R0050/2026-03-31/Q001/SRC06/E01¶
Bellingcat emphasizes methodology as practitioner skill with case-by-case evidence assessment.
URL: https://bellingcat.gitbook.io/toolkit/resources/guides-and-handbooks
Extract¶
Bellingcat's published methodology resources state: "Tools are the flashier side of OSINT, but the real skill is methodology." Their approach to source evaluation: "While verifying source credibility is important, a biased or non-credible source can still post content that can be independently verified, and such material should be assessed on a case-by-case basis."

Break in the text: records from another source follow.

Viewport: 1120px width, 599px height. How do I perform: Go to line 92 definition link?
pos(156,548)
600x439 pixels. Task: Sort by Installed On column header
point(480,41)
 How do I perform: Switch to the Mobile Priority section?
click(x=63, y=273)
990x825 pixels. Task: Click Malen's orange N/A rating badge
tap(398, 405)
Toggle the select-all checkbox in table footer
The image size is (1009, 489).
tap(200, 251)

Bellingcat's toolkit includes satellite/mapping services, photo/video verification tools, web archiving tools, and documentation/analysis tools (Mnemonic, Uwazi). These are technical verification tools, not structured evidence evaluation frameworks.
Relevance to Hypotheses¶
| Hypothesis | Relationship | Strength |
|---|---|---|
| H1 | N/A | Bellingcat does not claim to have formal evaluation frameworks |
| H2 | Supports | No structured elements found in Bellingcat's published methodology |
| H3 | Supports | Bellingcat's "case-by-case" approach is the epitome of skill-based rather than framework-based evaluation |
Context¶
Bellingcat occupies a unique position between journalism and intelligence analysis. Their work product often resembles intelligence analysis, but their methodology is published as practitioner guidance and tool recommendations rather than formalized evaluation frameworks. The emphasis on "case-by-case" assessment is philosophically closer to journalistic editorial judgment than to intelligence community structured analytical techniques.